I'm not quite sure I understand the problem. Are you trying to copy a double array with a dup? In a double array such as int[][] mm, each element mm[] is a pointer to an array int[]. Writing mm.dup gives you a copy of the table of row pointer, but the pointers still point to the same actual data.
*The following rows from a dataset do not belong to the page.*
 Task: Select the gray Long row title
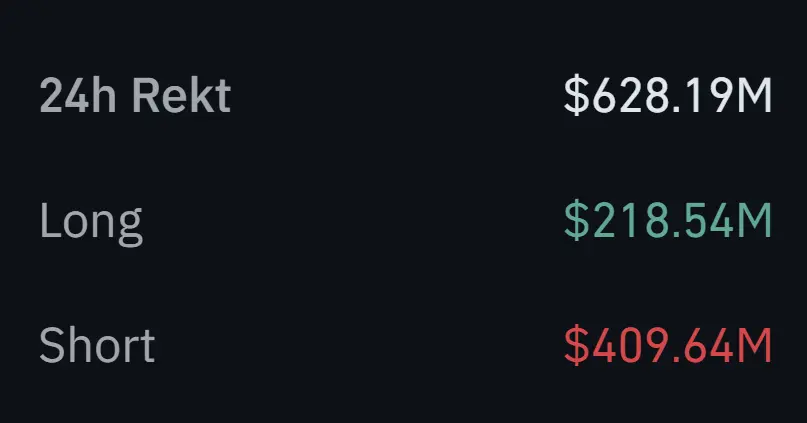click(91, 222)
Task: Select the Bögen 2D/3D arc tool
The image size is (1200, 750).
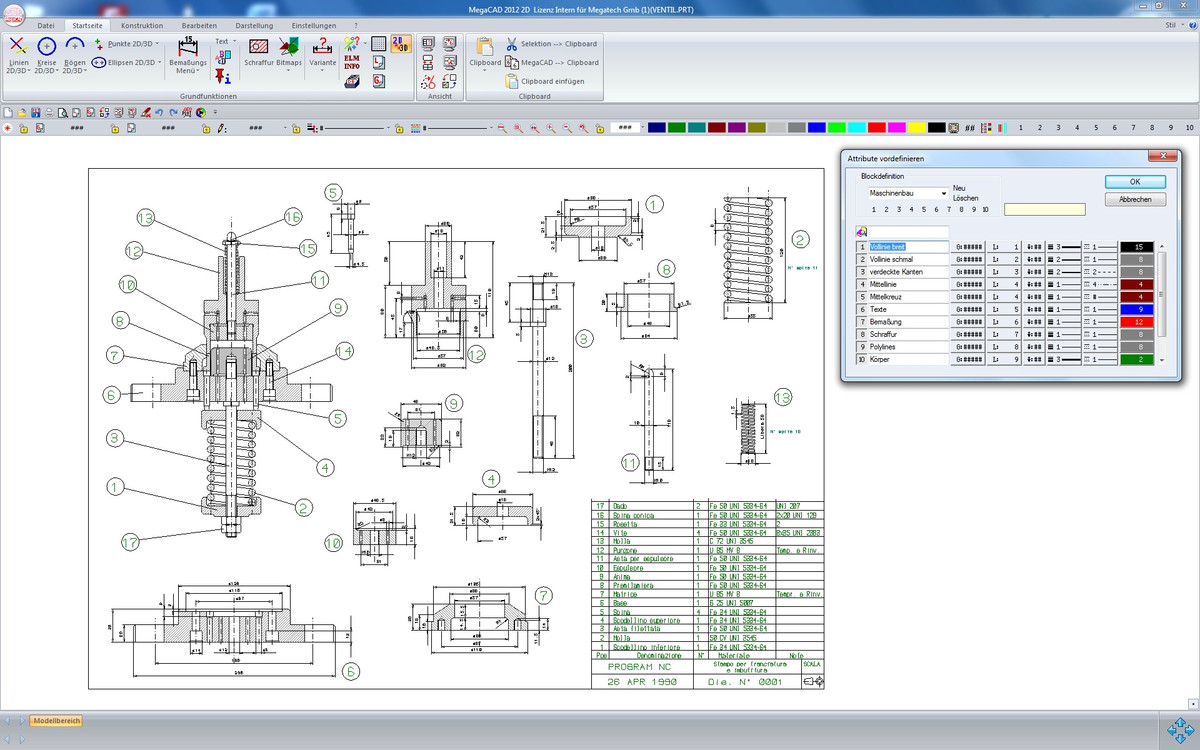Action: 74,47
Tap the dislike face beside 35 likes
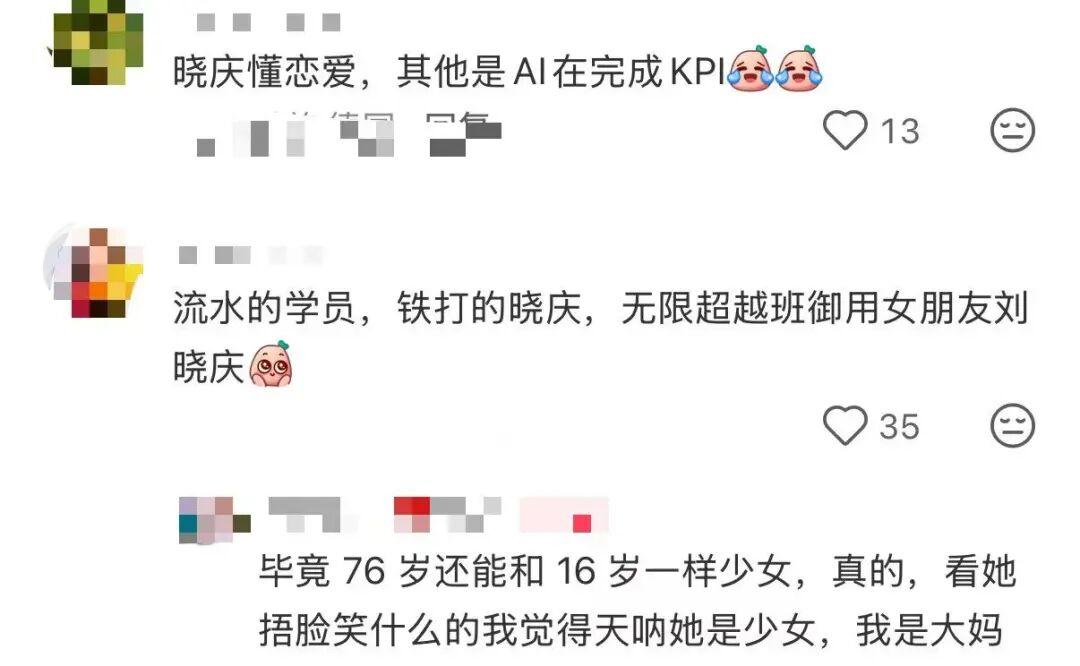This screenshot has width=1080, height=666. [1012, 425]
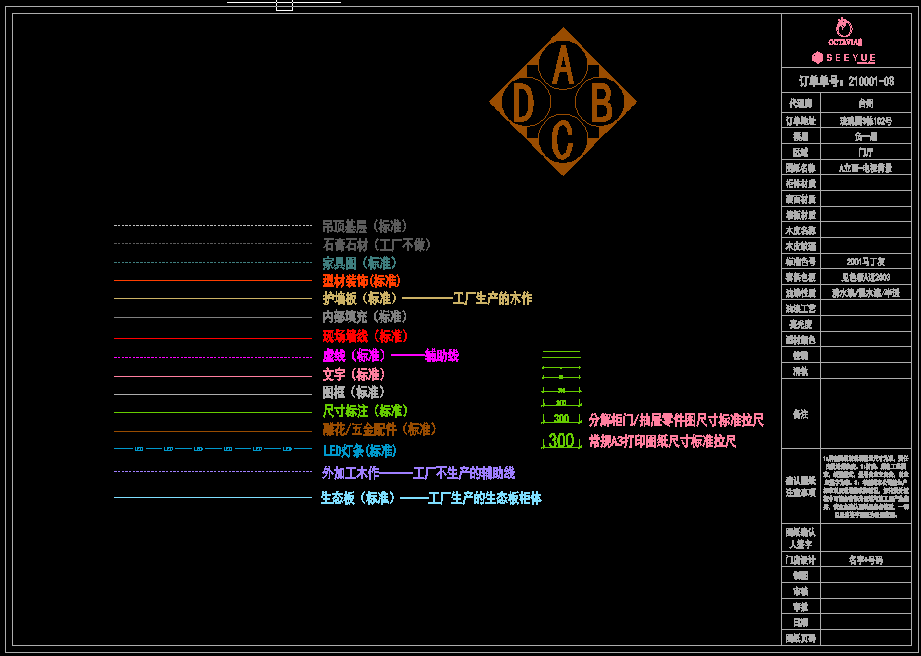Click the letter C circle in the diamond symbol
The height and width of the screenshot is (656, 921).
point(563,138)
If you want to copy the entire matrix you would write something like

# int[][] copyMatrix(int [][] m)
# {
#   int[][] m2;
#   m2.length = m.length;
#   foreach(int i, inout int[] row; m2)
#     row = m[i].dup;
#   return m2;
# }
#
# ...
# m1 = copyMatrix(m2);

Incidently you can also write the last part as m1 = m2.copyMatrix(), but this
only works on arrays (as discussed recently on one of these NGs.)

Nick


August 05, 2004
In article <cetnkl$1r0r$1@digitaldaemon.com>, Nick says...
>
>In article <cetin9$1oo1$1@digitaldaemon.com>, Dave says...
>
>I'm not quite sure I understand the problem. Are you trying to copy a double array with a dup? In a double array such as int[][] mm, each element mm[] is a pointer to an array int[]. Writing mm.dup gives you a copy of the table of row pointer, but the pointers still point to the same actual data. If you want to copy the entire matrix you would write something like
>

Yes, I was trying to copy the whole matrix with a dup. on m1.

I guess what you say makes sense (if you are used to the C/C++ 'way' at least), but I gotta say is not explained well in the docs., the compiler didn't complain at all, and the thing didn't crash at runtime.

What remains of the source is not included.